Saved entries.
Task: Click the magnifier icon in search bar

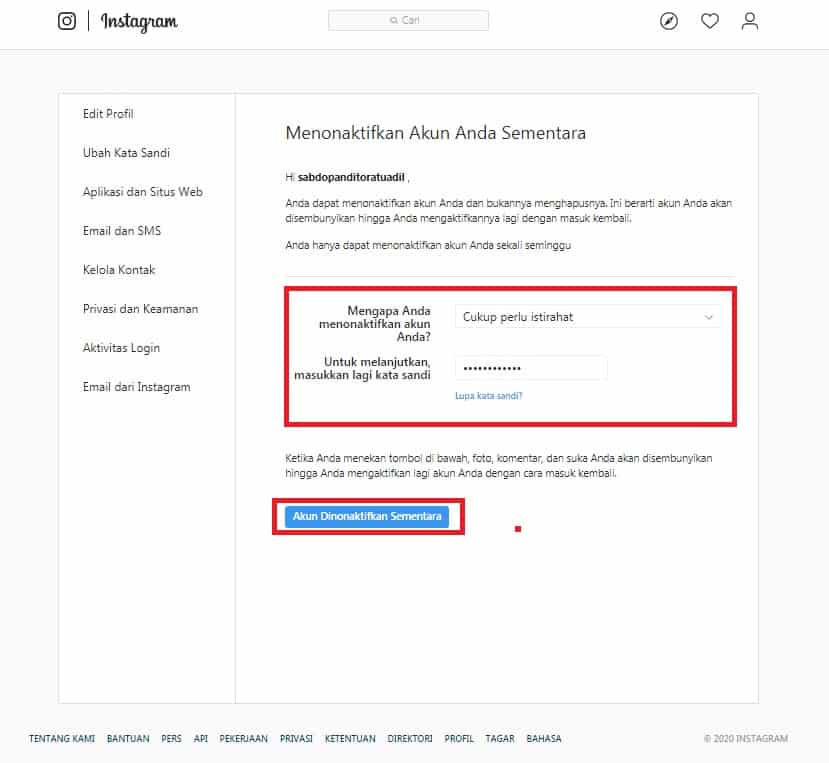Action: 395,19

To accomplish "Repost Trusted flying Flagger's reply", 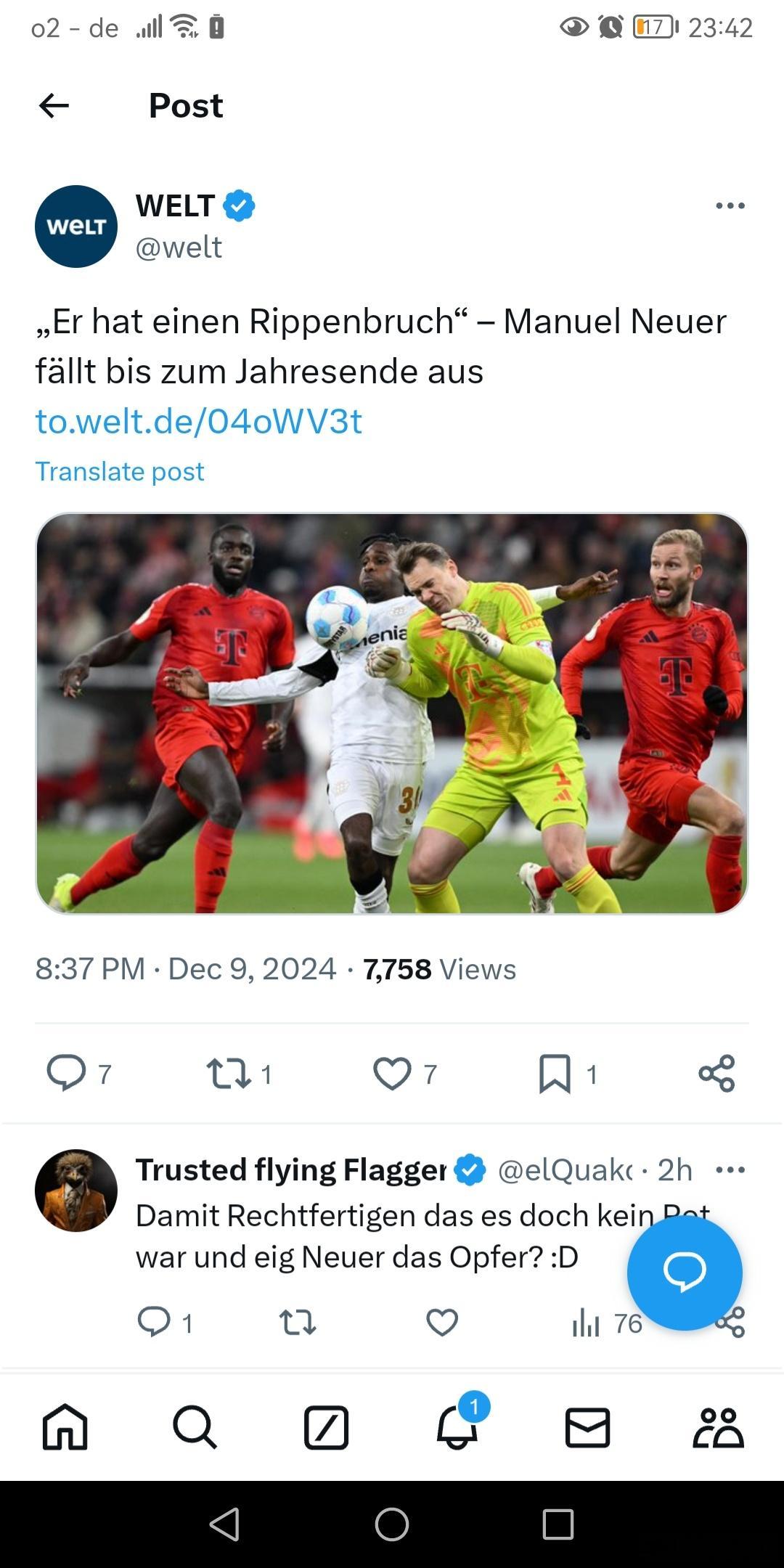I will coord(298,1323).
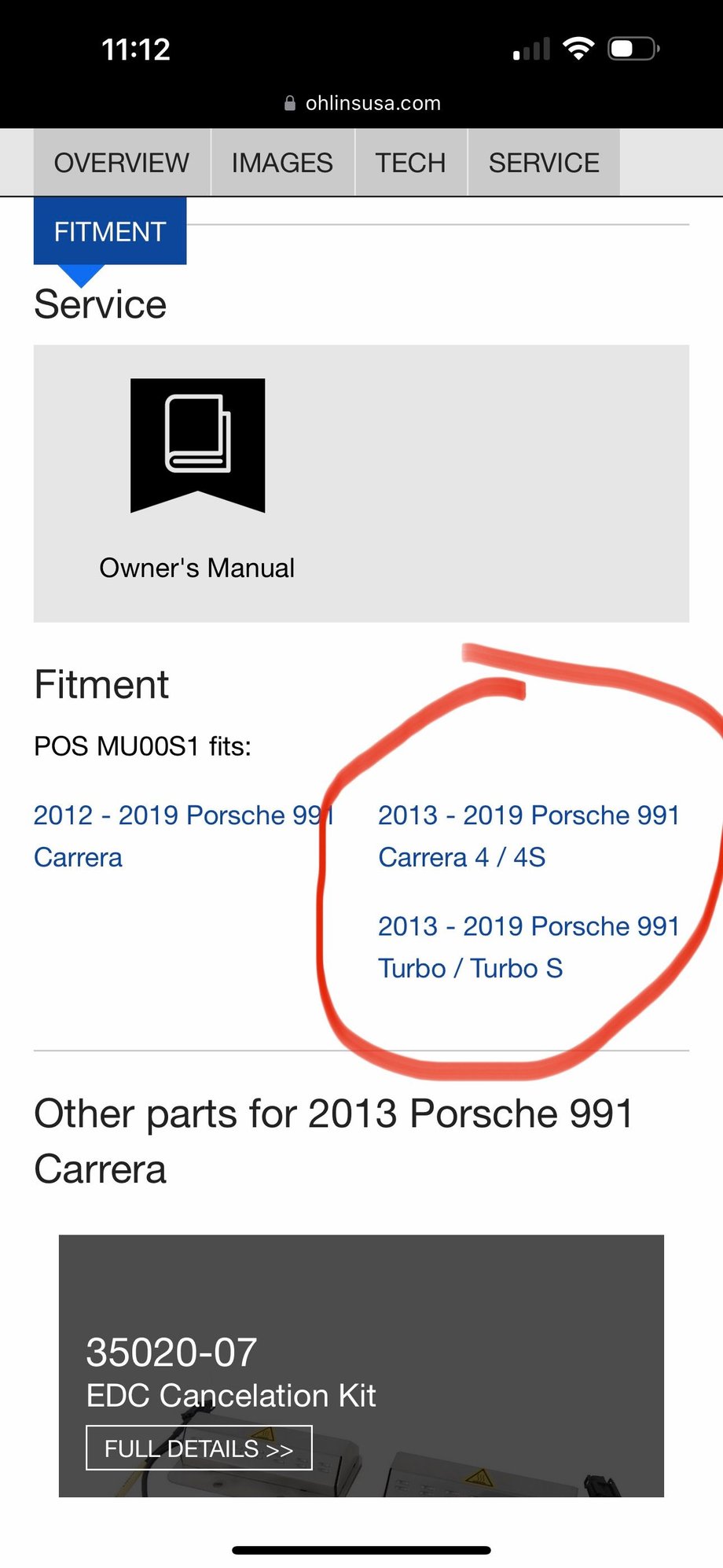Click the Owner's Manual text label
Viewport: 723px width, 1568px height.
point(197,568)
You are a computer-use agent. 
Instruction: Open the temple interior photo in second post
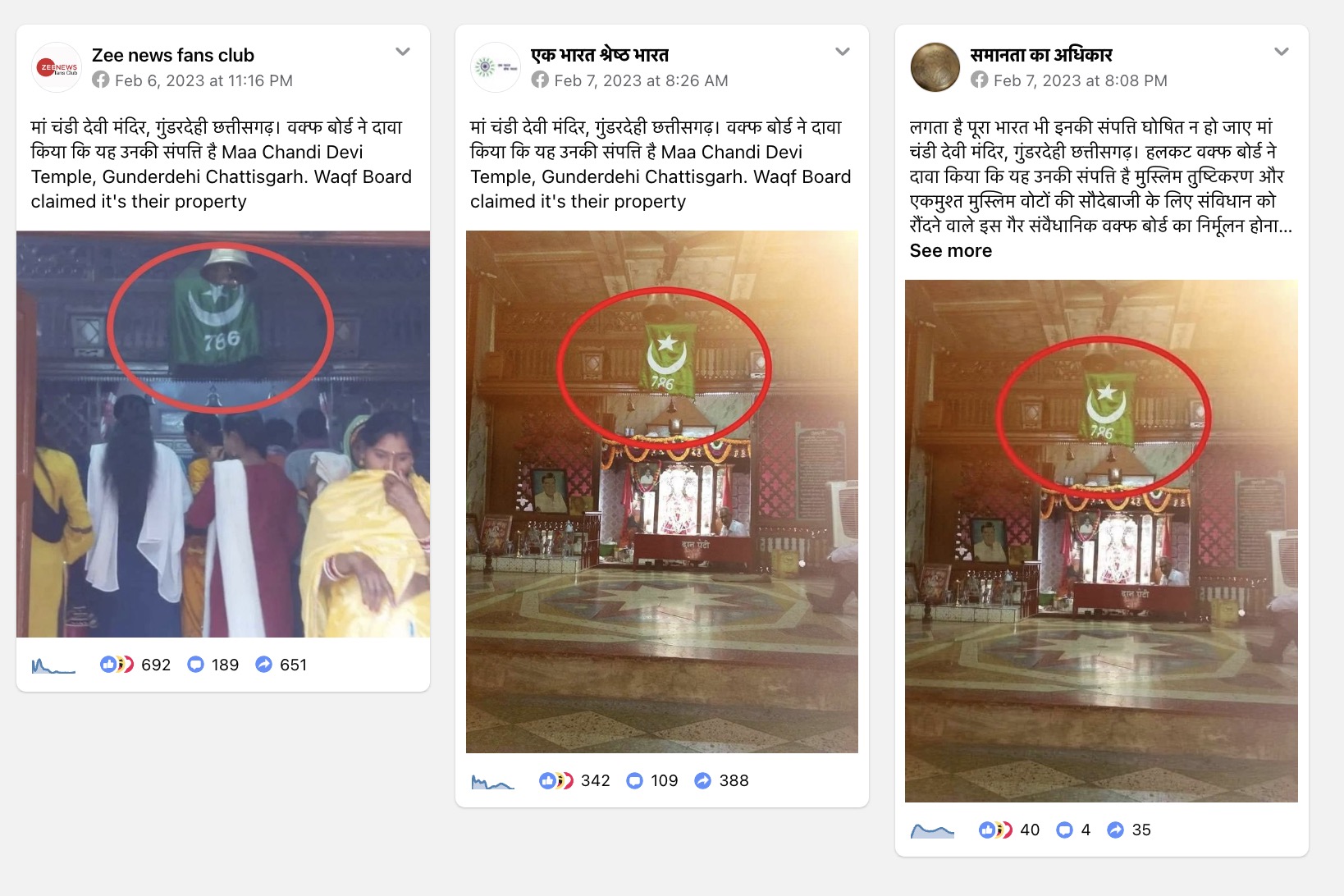[662, 491]

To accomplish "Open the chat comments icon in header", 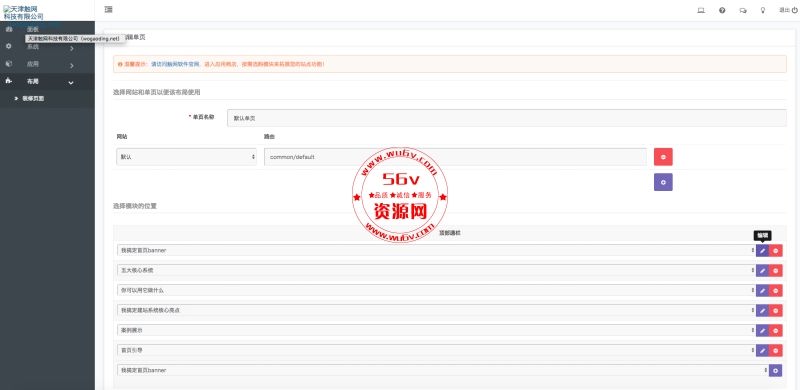I will click(x=742, y=10).
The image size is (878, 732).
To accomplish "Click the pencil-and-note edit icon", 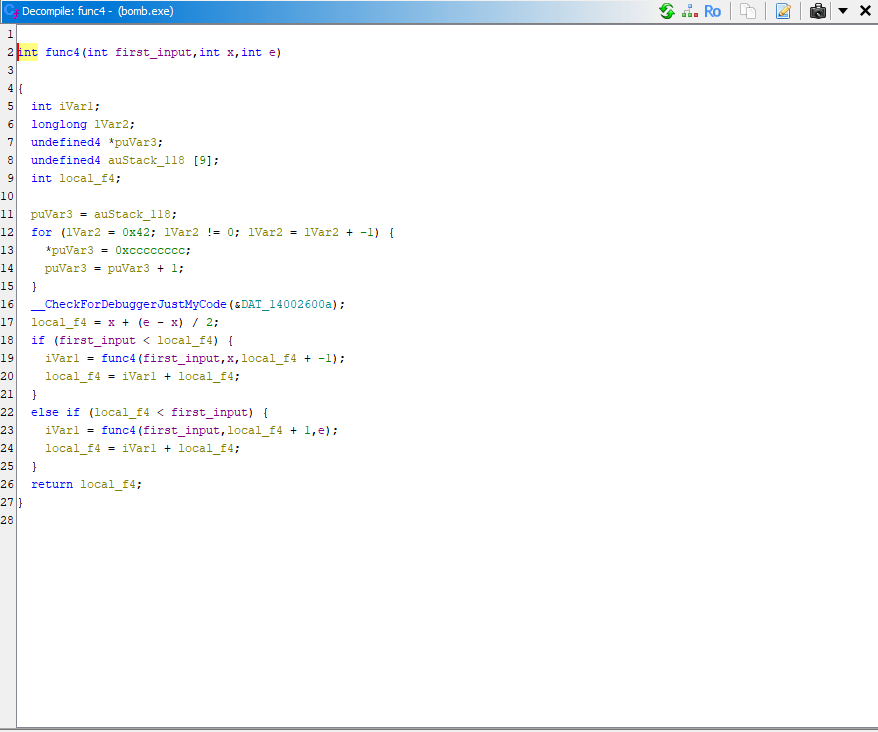I will coord(783,11).
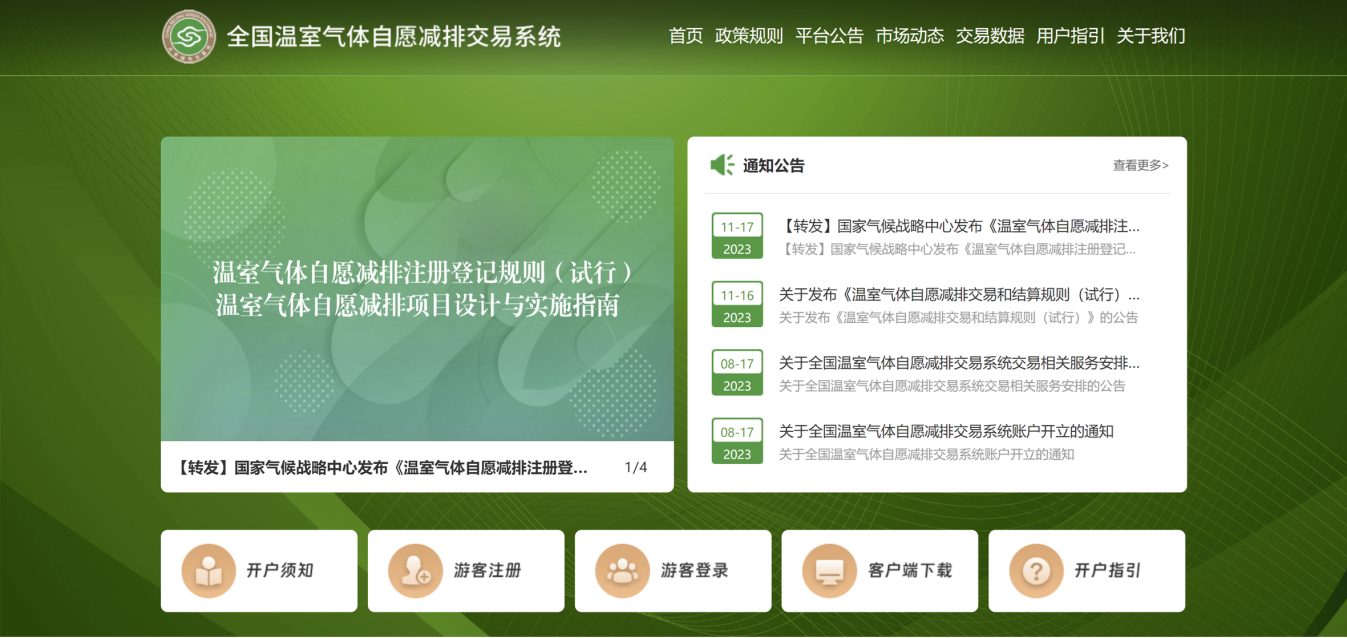Read the 交易和结算规则 announcement dated 11-16
The image size is (1347, 638).
click(959, 295)
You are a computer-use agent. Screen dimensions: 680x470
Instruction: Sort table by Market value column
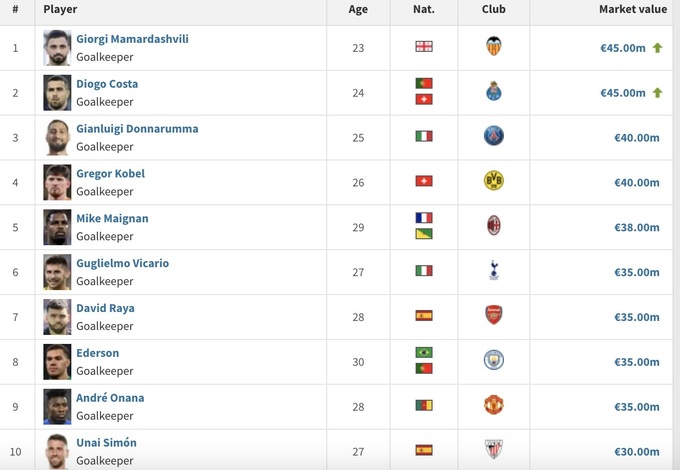(632, 9)
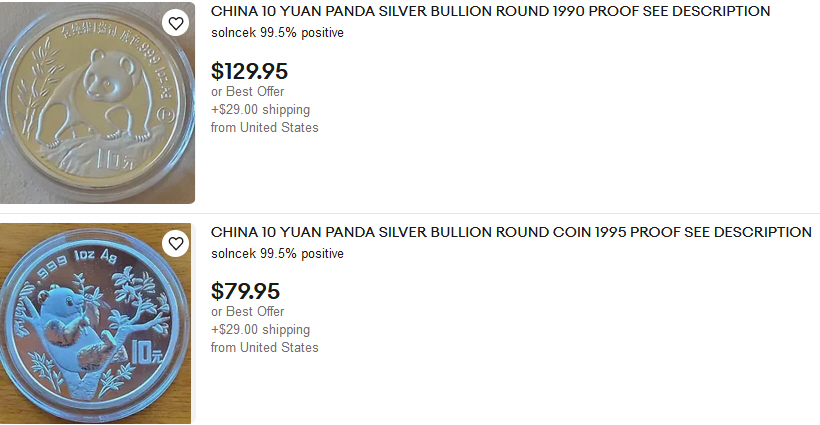Click +$29.00 shipping on the 1995 coin listing

pyautogui.click(x=260, y=330)
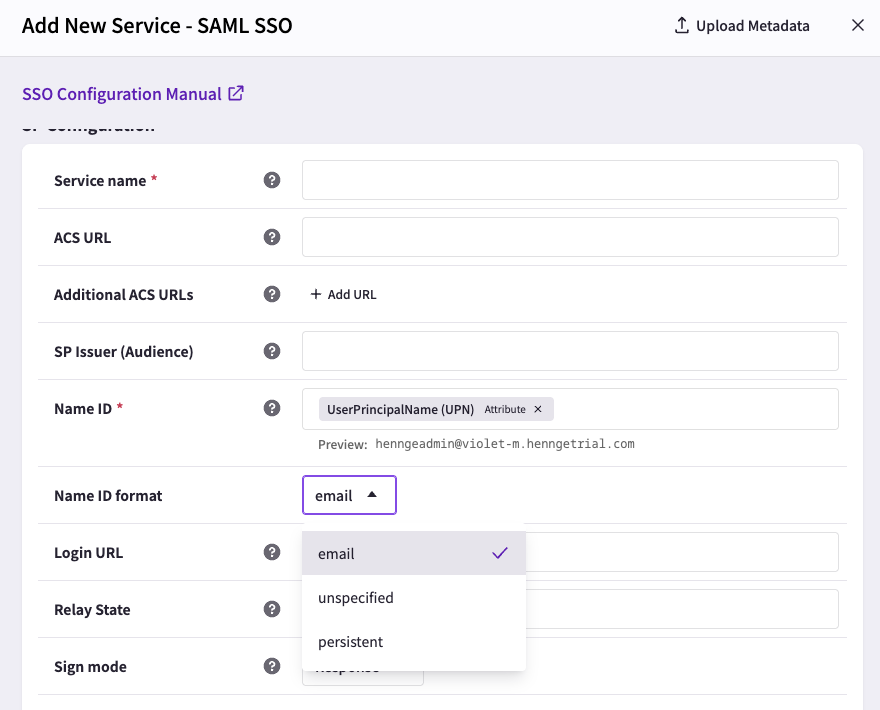
Task: Open help for Additional ACS URLs
Action: 272,294
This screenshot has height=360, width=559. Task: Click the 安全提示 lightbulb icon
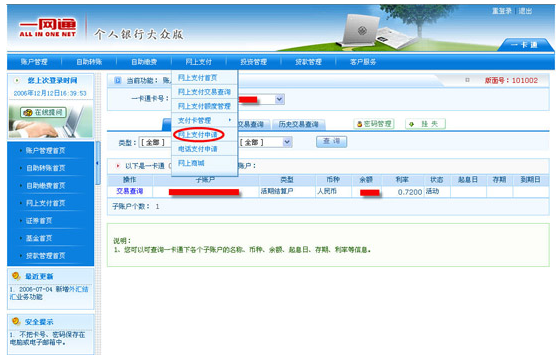point(16,322)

Exercise. Count every line of the records that holds "agent". State the number, nothing else.

Solution below. 2